With this massive failure pressing on his nerves like a forgotten shell fragment from a war long lost, Lonegoat decided in 2010 to overcome doubts and re-double the attack. The result emerged slowly, like a fern uncurling in morning dew, but the concept quickly strengthened itself as Goatcraft played a number of gigs opening for underground metal bands across Texas. What was at first a keyboard attack to rival the sonic intensity of death metal quickly became layers of neoclassical piano centering on dark concepts, and later with the addition of soundtrack-like dark ambient lush atmosphere, an entirely new type of music, baptized by Lonegoat himself as ‘Necroclassical.’
During the hazy years of 2011 and 2012, Lonegoat refined his concept through many hours in isolation overlooking the dark and churning waters of Texas rivers. In 2013 Goatcraft opened the gates to the abyss with their debut album “All For Naught,” released by Forbidden Records. 2014 sees Goatcraft back with its best and most mature work to date: “The Blasphemer,” a concept album themed around the works of the famous English painter, poet William Blake.
“Written and recorded from July to November 2013 under the influence of William Blake’s paintings and theological observations, the album represents my quest to reconcile the mystical side of GOATCRAFT with its nihilistic side.” sole-member Lonegoat explains.

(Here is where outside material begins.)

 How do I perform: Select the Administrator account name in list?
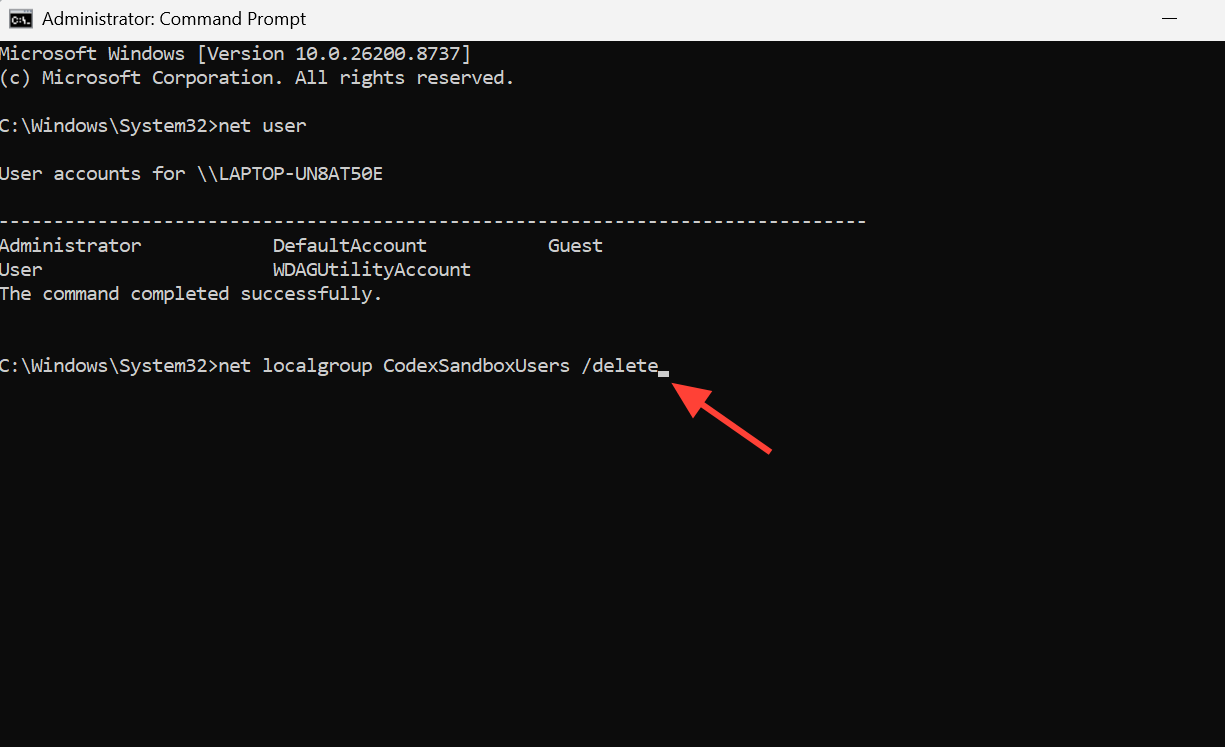[71, 246]
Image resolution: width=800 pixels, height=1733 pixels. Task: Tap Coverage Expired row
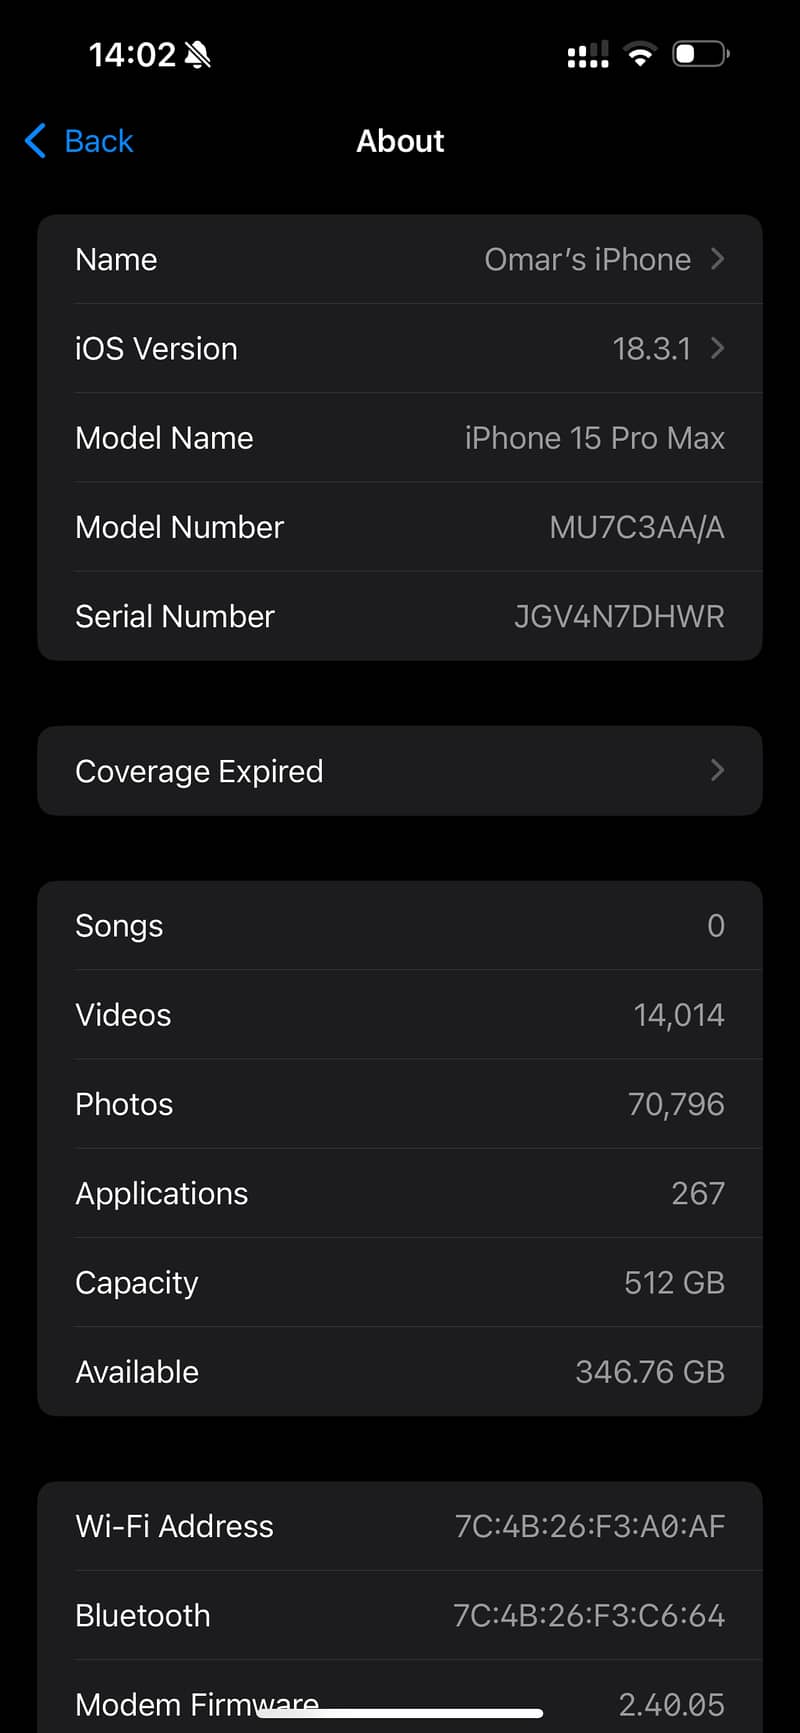(400, 771)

The record is divided in 4 sections, each one with a central theme based on William Blake’s art and theological interpretations. The first part (tracks 1-4) is dedicated to the cruelty and iniquity of God as described in the Old Testament.
The second part (tracks 5-7) explores some of Blake’s most important sources, like Shakespeare, the Myths from the past and the ancient religions, with their dark, mysterious gods (Hecate) and tragic characters (Nebuchadnezzar).

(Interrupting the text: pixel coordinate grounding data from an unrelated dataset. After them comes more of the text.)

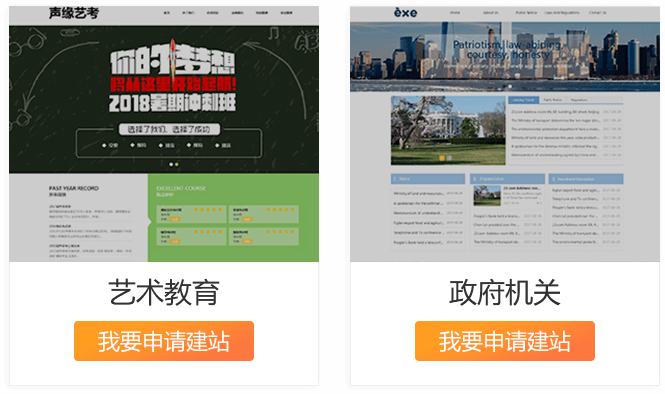Click the 选择了我们，选择了成功 banner label

tap(169, 129)
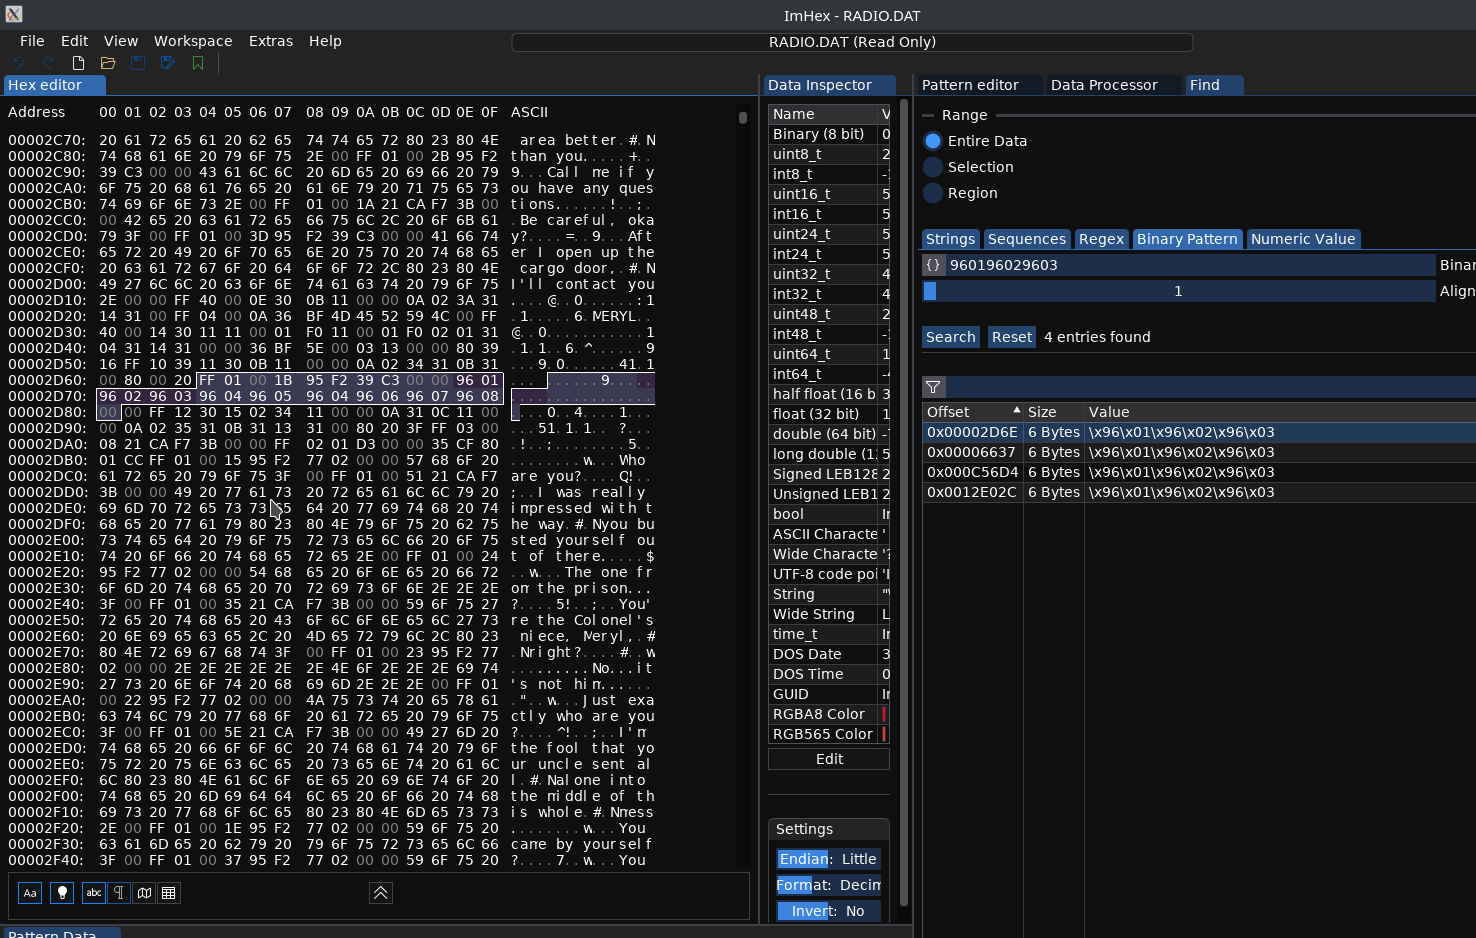Screen dimensions: 1476x938
Task: Click the Undo arrow in the toolbar
Action: click(x=19, y=62)
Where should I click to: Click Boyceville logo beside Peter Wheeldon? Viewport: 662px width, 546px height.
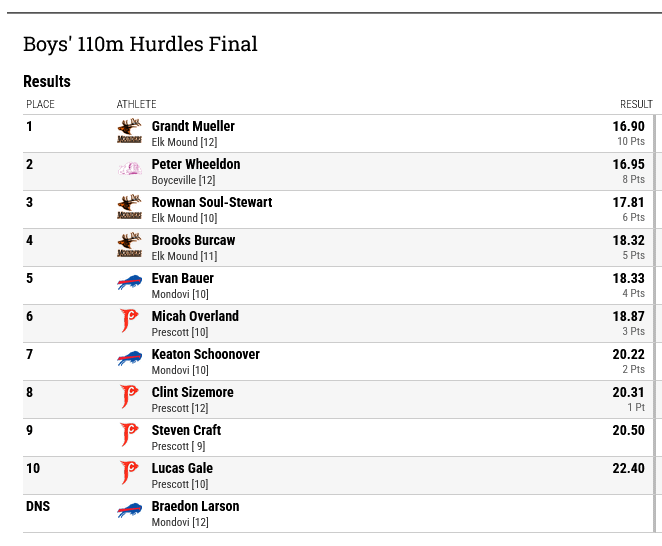pos(129,169)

The third part (tracks 8-11) is dedicated to Blake’s ‘The Great Red Dragon’ series of watercolours. The conceptual source for all of them is the Book of Revelation (Apocalypse), chapters 12 and 13 in chronological order.
The fourth part (tracks 12-14) puts together two figures, Urizen – from Blake’s own religious system – and Lucifer/Satan, similar and antithetical at the same time. Different faces of a medal, but with a common destiny: that of failing and falling from Grace.